**List of tasks:**
1. In the article below on living on $25,000 a year, how many workers in the country are said to have reportable income of $25,000 a year or less?
2. Extend the article on living on $25,000 a year, picking up after its final sentence.

━━━ Given passage ━━━

How to live on $25,000 a year in low wage America:  A guide to living on the per capita income.

Most Americans live paycheck to paycheck.  We hear stories of people waiting until midnight at the end of the month so accounts can get filled with funds simply to buy food.  This shouldn’t come as a shock given the per capita income of a working American is roughly $25,000.  Does that seem like a lot or a little?  Well we are going to find out in this article when we actually look at a full monthly budget at this level.  Most Americans don’t have money saved for retirement because most of the living expenses are already eaten up by simply being alive.

Living on $25,000 a year

It feels like budgeting has a negative connotation in our society.  It almost feels like it fits into the category of dieting or exercising when these things should be embraced.  It is rather apparent that budgeting is simply one of those things that people choose to avoid or ignore when they probably would benefit if they took the time to it.

Looking at income data, we find that nearly half of individual workers make around $25,000 a year or less in reportable income:

per capita income

Source:  US Census Bureau

That is a big portion of our country.  We are looking at nearly 100 million workers in this country having reportable income of $25,000 a year or less.  So it might be difficult to save for retirement or even buy a home when you are simply trying to get by.

━━━ Given data ━━━

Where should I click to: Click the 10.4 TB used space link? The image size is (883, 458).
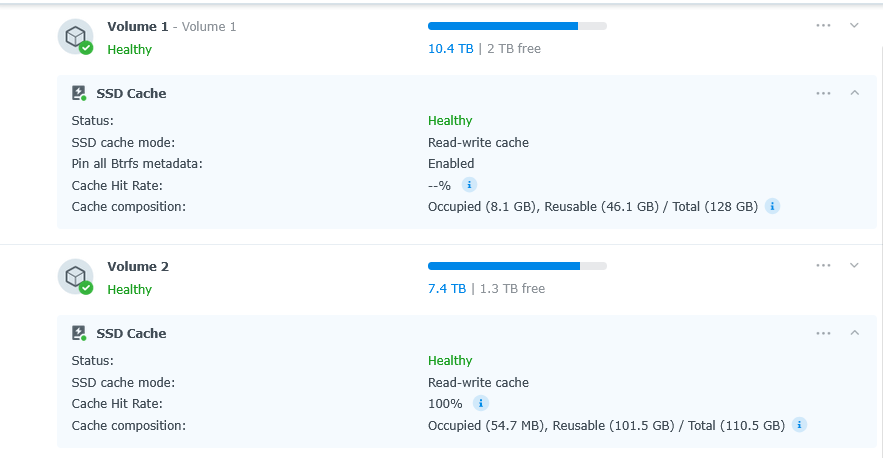[x=450, y=48]
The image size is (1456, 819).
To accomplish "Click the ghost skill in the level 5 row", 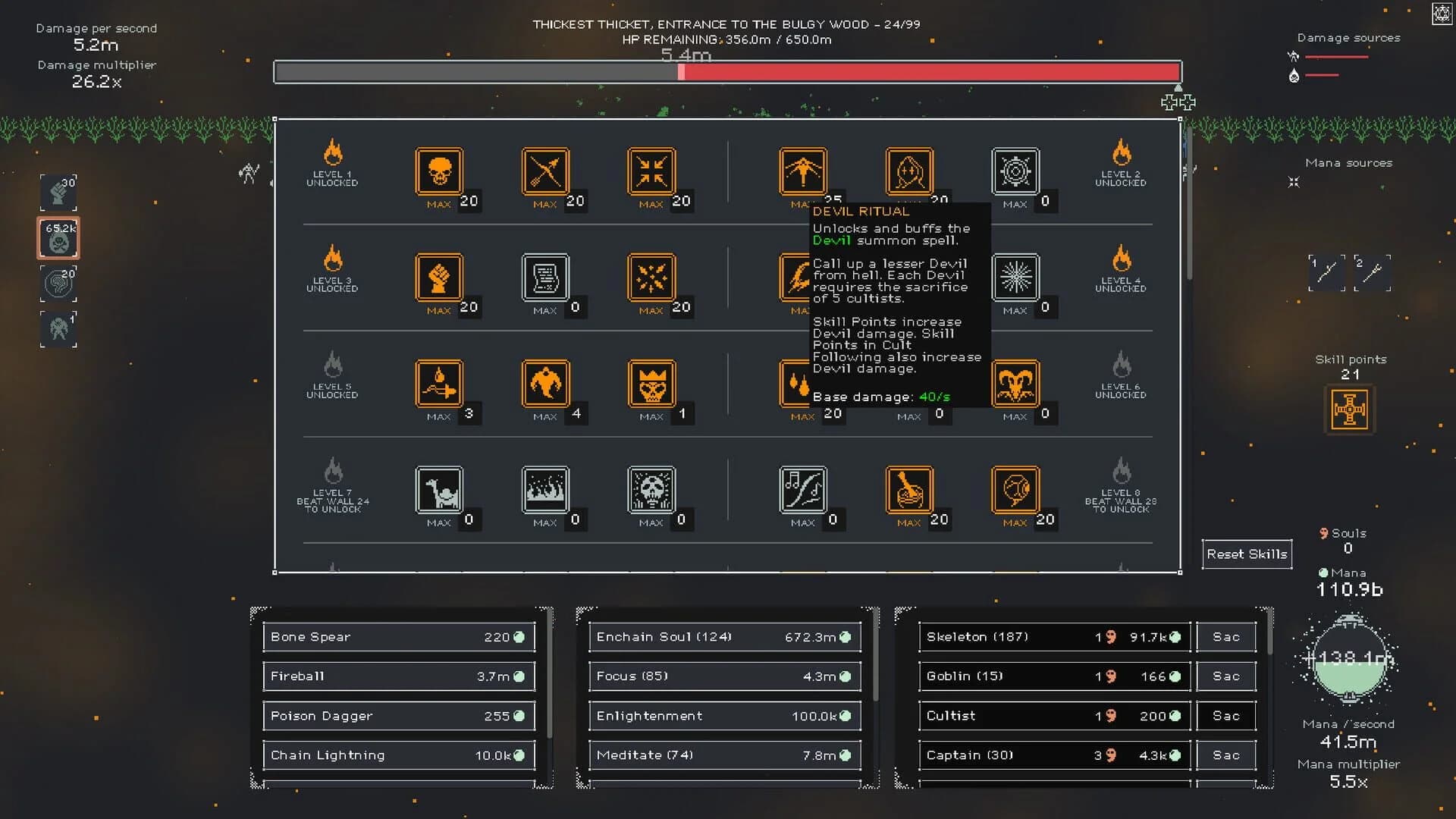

━━━

**Outputs for the tasks:**
1. Nearly 100 million workers.

2.
Now let us say you earn $25,000 a year.  How does your monthly spending look like?  Here is a sample budget for someone making $25,000 a year:

sample budget

Let us go through the sections above.

Annual Income:  After taxes, you are probably going to take home $1,757 a month.  So right off the bat your pool of funds has lowered.

Essential expenses:  You probably need to get a roommate here if you want to keep your housing expenses down.  Car expenses are necessary for many just to get to work and it should not be a surprise that subprime auto debt has been one of the fastest growing debt sectors in the last few years.

Financial Priorities:  Many young people now carry student debt.  The nation has $1.4 trillion in outstanding student debt.  We are also putting a tiny bit away into an IRA or 401k and some money for an emergency fund.

Lifestyle expenses:  We’re trying to keep these things to a minimum here.  We’ve discussed that for the first time last year, people are spending more on eating out than on groceries.

You hear nonsense like young people are living off of avocado toast and expensive lattes but does the above seem excessive?  I really don’t see it.  But then again, you have people thinking that $250,000 of income a year is middle class when it clearly puts you in the top 2 percent of earners.

The above budget should give you a line by line item of where money goes for most workers.  100 million people don’t need a budget to tell them this since they are living it today in America.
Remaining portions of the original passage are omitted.